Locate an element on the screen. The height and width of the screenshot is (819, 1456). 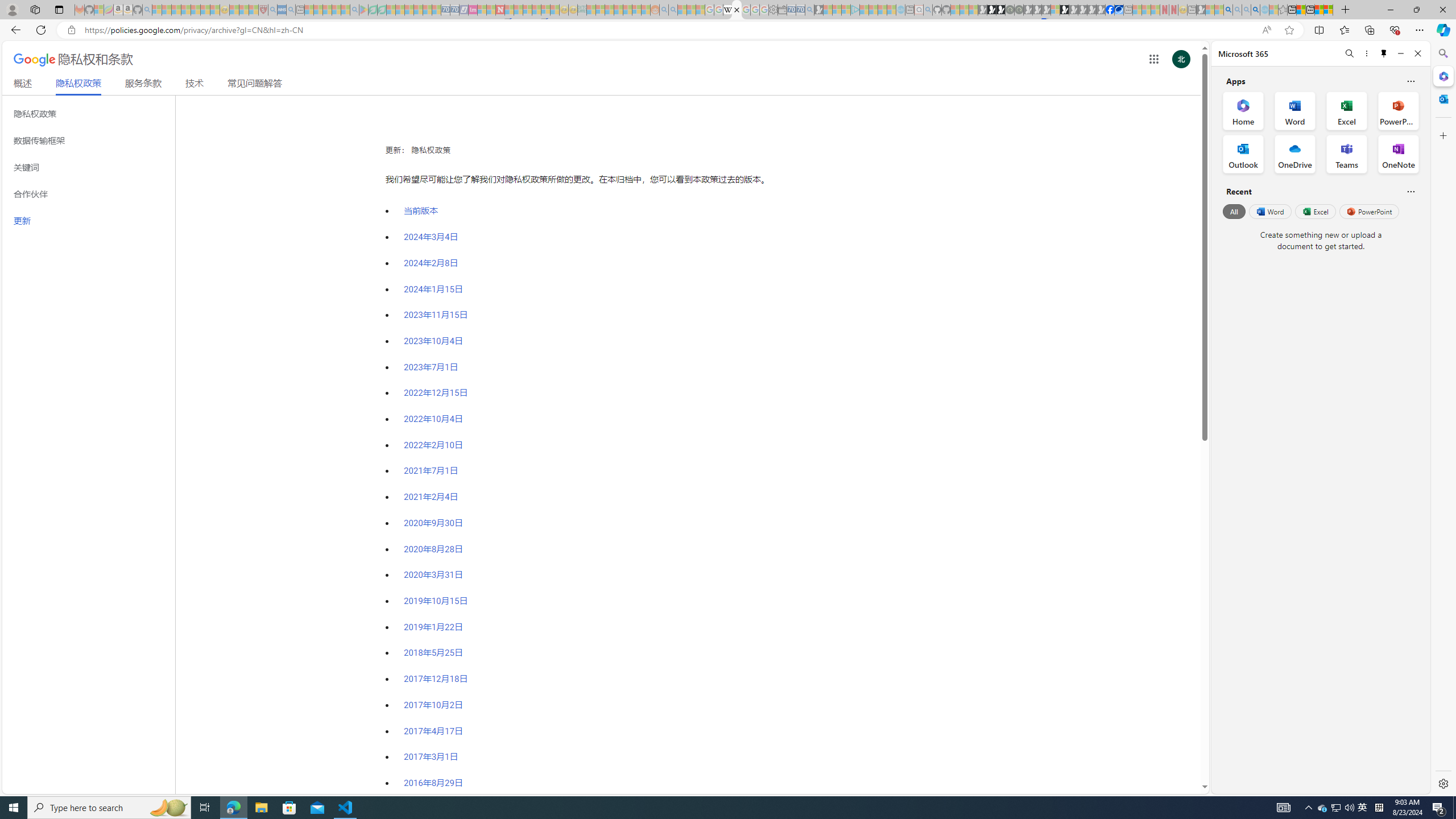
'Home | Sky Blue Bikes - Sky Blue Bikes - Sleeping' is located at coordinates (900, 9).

---

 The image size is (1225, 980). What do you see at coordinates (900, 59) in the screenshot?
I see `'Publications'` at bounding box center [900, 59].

--

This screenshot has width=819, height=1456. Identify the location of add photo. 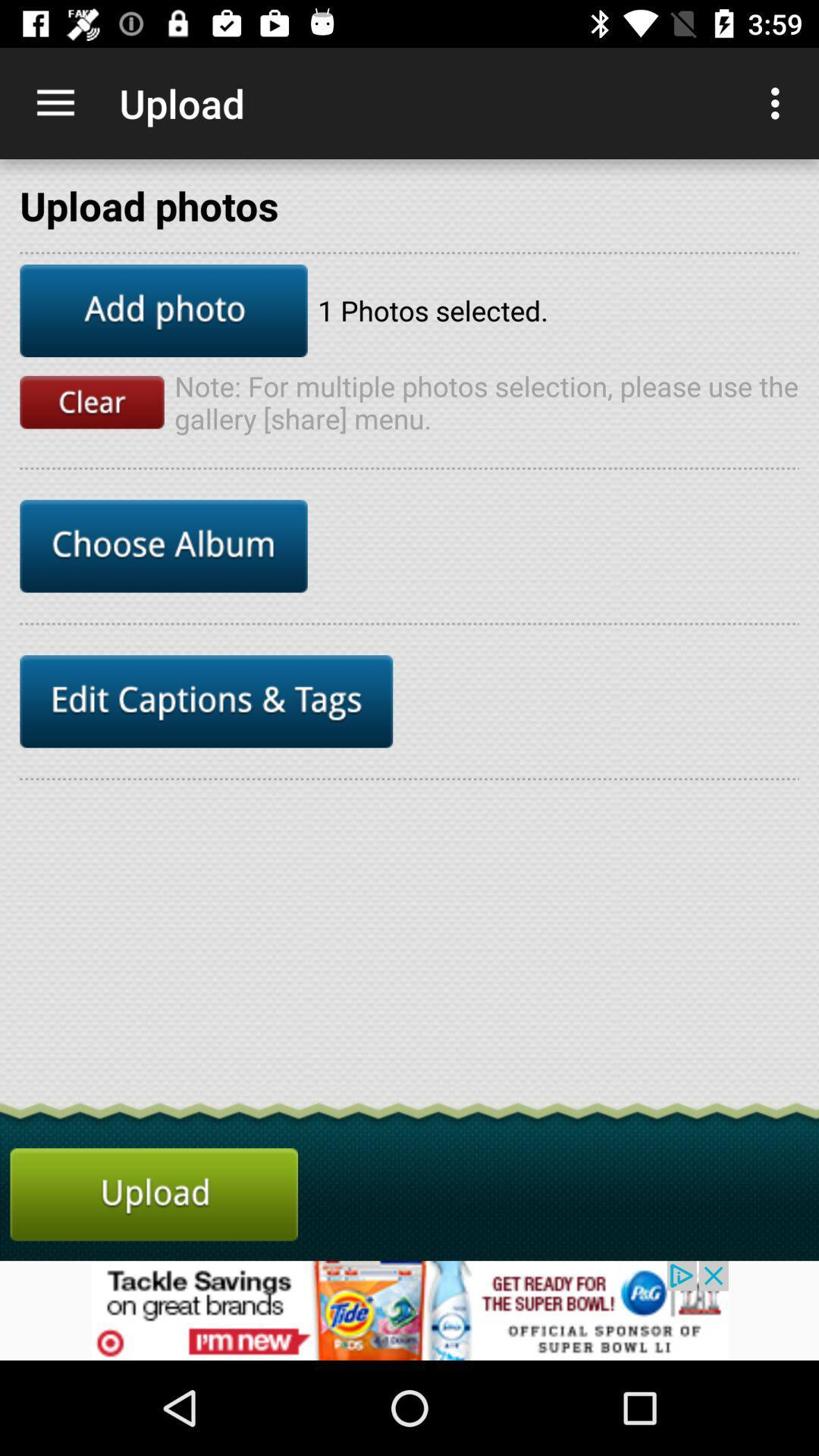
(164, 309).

* **What to produce**
Rewrite the items starting with the line with "Locate an element" and going on through the line with "coordinates (900, 9).", replacing "screenshot" with "image" and keeping everything else the same. Leave the pictures out of your answer.

* **In response**
Locate an element on the screen. The height and width of the image is (819, 1456). 
'Home | Sky Blue Bikes - Sky Blue Bikes - Sleeping' is located at coordinates (900, 9).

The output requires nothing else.